The construction industry has been one of the highest emitters of carbon dioxide in the UK, with the emissions amounting to approximately 3 per cent of the country’s total CO2 emissions. The industry has seen an overall increase in emissions in the past 30 years, with amounts reaching 13.4 metric tons in 2018. It is more important than ever to bring down these emissions and reduce the carbon footprint of the industry. But how can companies lower their emissions and decarbonise the construction sector? Let’s look at five short-term and long-term changes that can help companies reduce their carbon footprint and contribute to decarbonising the construction sector:
Increasing material efficiency
One of the best ways to reduce the carbon footprint of the sector is by increasing the efficiency of carbon-intensive materials, like concrete and steel, that are used widely in the industry. Studies have shown that repeating design elements can reduce time, ensure compliance with safety codes and bring down the use of carbon-intensive materials. Rationalising modular components through standardisation can greatly increase the efficiency of materials used and result in lower emissions.
A study conducted by Cambridge University in 2014 showed that just by reducing the amount of steel by 20% and cement by 32%, the carbon emissions of the industry could be reduced by 11%.
Choose low-emission machinery
Another major way the construction industry can help bring down emissions is by investing in low-emission construction machinery. Electric vehicles and biofuels are easily available today and are pivotal in reducing the emissions from construction machinery that amount to about 10% of the total production-based emissions in cities. Companies like Caterpillar and Volvo are leading the use of low-emission construction machinery with electric diggers and much more.
Make better use of existing buildings
Buildings in the UK are being underused. As of October 2018, 216,186 dwellings were vacant in England alone. The industry should look at refurbishing and repurposing existing structures instead of constructing new buildings. Architects should keep this in mind when designing homes and buildings and should design spaces that can facilitate future effortless changes from residential to commercial and the other way around. According to the findings of a study, a drop in the demand for new buildings could further reduce emissions by 7%.

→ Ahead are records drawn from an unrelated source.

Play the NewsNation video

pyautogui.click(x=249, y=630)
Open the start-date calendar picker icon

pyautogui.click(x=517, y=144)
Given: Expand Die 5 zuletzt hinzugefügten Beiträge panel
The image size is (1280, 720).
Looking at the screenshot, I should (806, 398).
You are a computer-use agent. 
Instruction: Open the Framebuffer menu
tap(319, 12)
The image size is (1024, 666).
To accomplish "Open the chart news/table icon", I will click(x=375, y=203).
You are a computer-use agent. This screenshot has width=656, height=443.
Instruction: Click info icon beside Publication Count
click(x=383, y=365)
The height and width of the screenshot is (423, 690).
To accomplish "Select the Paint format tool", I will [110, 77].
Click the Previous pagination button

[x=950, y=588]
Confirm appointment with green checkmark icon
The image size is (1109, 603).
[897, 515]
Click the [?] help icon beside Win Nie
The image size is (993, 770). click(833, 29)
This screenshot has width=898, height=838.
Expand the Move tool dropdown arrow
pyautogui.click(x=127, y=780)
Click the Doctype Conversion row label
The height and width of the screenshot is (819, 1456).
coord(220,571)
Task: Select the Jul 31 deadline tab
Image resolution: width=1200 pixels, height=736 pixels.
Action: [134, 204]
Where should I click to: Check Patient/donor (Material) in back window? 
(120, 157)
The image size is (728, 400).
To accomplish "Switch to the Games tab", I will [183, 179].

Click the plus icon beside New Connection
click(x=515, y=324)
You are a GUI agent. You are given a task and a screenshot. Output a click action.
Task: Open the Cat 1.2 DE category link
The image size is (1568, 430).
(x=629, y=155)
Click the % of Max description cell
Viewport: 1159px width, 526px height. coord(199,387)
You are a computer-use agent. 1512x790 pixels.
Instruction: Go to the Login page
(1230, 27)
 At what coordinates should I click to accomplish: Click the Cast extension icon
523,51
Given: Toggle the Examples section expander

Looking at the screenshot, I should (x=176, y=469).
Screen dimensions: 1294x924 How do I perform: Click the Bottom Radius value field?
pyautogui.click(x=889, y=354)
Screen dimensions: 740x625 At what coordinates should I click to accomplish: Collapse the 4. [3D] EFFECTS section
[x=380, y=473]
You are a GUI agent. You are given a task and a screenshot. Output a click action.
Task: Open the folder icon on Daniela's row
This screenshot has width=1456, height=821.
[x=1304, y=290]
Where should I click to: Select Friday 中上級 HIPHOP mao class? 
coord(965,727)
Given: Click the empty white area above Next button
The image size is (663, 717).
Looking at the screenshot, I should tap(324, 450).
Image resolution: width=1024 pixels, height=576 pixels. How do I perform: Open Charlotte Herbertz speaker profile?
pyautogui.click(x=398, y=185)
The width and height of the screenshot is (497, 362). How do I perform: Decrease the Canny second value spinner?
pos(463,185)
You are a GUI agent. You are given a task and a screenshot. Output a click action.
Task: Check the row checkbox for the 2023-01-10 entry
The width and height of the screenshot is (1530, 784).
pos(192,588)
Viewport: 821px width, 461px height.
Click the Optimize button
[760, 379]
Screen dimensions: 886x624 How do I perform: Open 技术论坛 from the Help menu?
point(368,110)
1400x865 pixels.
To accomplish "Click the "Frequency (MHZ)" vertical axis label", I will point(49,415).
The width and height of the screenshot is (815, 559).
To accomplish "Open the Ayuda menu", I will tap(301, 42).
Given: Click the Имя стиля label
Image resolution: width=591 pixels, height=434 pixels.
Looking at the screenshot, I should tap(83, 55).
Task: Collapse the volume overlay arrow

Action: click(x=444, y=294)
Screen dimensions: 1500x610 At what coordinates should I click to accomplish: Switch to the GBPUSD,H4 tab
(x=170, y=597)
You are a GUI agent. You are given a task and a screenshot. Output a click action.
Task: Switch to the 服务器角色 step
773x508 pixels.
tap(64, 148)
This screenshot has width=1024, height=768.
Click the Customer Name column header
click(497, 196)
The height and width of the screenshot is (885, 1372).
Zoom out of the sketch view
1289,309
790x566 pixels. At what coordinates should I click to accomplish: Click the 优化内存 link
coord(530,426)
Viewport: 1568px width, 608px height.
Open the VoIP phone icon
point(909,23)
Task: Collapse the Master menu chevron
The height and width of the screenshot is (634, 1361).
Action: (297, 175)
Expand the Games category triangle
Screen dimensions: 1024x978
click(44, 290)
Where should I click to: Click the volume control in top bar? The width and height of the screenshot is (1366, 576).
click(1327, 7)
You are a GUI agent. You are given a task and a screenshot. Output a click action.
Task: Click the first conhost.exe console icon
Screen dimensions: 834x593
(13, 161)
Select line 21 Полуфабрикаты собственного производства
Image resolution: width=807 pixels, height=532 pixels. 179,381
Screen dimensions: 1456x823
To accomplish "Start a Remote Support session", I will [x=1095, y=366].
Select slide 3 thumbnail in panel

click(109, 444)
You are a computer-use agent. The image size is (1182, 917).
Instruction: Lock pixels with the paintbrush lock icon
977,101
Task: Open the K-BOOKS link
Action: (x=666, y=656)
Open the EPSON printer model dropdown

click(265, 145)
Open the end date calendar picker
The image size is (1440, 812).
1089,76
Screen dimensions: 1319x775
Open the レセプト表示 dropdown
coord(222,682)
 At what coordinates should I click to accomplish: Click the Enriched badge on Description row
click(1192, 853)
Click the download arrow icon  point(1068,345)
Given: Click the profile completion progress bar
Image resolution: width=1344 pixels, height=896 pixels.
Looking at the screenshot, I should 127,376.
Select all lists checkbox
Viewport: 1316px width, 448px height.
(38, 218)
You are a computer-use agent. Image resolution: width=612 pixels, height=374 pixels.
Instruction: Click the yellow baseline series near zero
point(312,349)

Opt for lower emission materials
Simply replacing high emission materials with lower emission alternatives can help to bring down the carbon footprint of the construction industry. This can be easily done by choosing sustainable timber as a primary building material rather than high-emission materials like structural steel and concrete. The increase in the demand for timber in construction will result in the growth of more trees that absorb carbon from the atmosphere.
Additionally, companies can switch to low-carbon cement, as cement is usually one of the biggest polluters, accounting for 8% of global carbon dioxide emissions. Using low-carbon cement can lead to a reduction of 61% in carbon intensity, resulting in a 6% reduction in the industry’s emissions.
Recycling building materials and components
Currently, construction and demolition waste, including bricks, wood, glass, plastic, gypsum, metal, asbestos and solvents, is all considered waste. If the industry could find a way to recycle these items and reuse them in future projects, this would reduce waste and cut the emissions caused by mining and manufacturing the construction materials. Achieving this would require a big shift in the industry, and buildings would need to be designed so that they are easy to dismantle. Modular designs could help with this.
A study suggests that recycling 11% of construction materials, such as metal and petrochemical-based kinds, could lead to a reduction of 2% of the industry’s emissions.